The term or duration of the loan is the fourth consideration when considering diversification. You may be asking yourself, why? This is not to imply that you are investing in a liquid investment because it is an illiquid investment, but the terms of a Trust Deed investment are relatively short-term in duration. A typical real estate investment is for many years, whereas Trust Deed investments are short-term, typically 6 to 12 months. This is primarily due to the higher rates charged than that of a bank. A borrower cannot afford to pay the higher rates for long periods of time, thus move through the project quickly or are able to obtain better financing within short order. If you are strategic with when you invest your funds with Trust Deed investments, you could create a monthly or even quarterly schedule based on loan maturity dates. Do not get caught in a long-term real estate investment that do not provide flexibility for payoff of redemption for long periods of time, unless you have a crystal ball and know what is going to happen with the value of real estate in the next three to five years.
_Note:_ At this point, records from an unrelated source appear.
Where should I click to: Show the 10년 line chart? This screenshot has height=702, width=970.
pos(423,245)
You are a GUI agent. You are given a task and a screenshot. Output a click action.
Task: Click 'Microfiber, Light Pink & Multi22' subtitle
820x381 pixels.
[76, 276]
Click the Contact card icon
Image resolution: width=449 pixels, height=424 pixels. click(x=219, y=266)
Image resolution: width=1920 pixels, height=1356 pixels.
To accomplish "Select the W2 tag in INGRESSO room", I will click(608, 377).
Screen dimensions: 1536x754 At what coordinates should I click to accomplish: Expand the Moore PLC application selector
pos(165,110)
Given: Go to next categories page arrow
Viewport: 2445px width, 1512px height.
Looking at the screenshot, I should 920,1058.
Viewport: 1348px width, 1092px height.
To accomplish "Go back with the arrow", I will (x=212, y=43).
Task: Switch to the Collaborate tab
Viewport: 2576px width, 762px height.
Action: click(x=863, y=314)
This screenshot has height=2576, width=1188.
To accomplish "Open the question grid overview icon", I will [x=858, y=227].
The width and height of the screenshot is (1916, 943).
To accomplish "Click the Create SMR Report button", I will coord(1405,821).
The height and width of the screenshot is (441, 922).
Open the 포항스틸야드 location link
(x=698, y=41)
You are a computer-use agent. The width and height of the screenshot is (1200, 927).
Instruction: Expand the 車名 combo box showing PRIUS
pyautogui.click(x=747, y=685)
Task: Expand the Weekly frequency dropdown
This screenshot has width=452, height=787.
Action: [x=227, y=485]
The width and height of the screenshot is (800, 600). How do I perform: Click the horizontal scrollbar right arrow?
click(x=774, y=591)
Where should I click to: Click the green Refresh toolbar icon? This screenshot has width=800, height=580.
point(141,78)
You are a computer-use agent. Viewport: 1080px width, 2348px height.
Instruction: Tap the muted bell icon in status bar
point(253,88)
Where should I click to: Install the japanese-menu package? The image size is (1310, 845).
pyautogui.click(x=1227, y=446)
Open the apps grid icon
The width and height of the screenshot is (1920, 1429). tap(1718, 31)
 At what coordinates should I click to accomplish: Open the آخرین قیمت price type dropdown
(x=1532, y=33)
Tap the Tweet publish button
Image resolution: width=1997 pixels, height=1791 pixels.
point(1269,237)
It is hard enough to find one good mortgage broker but challenge yourself to find two to accomplish an even better blend with more options to minimize your overall risk to protect a preserve your principle. At Ignite Funding, our minimum investment is $10,000, we fund loans across the Western United States, we offer various loan types with loan durations averaging from 6 to 12 months, thus providing the greatest opportunities for diversification. These components combined increases your diversification. CONCLUSION.


Now that you know about some of the pitfalls of Trust Deed investing you will be acutely aware of what to watch out for as it relates to the conflict of interests, loan-to-own underwriting mentality, and lack of diversification risks. Instead of falling into those traps you can look for a mortgage broker who is working on behalf of both the borrower and the investor, who is invested in the performance of the loans they underwrite and who encourage investors to diversify not just within their Trust Deeds, but within their entire portfolio.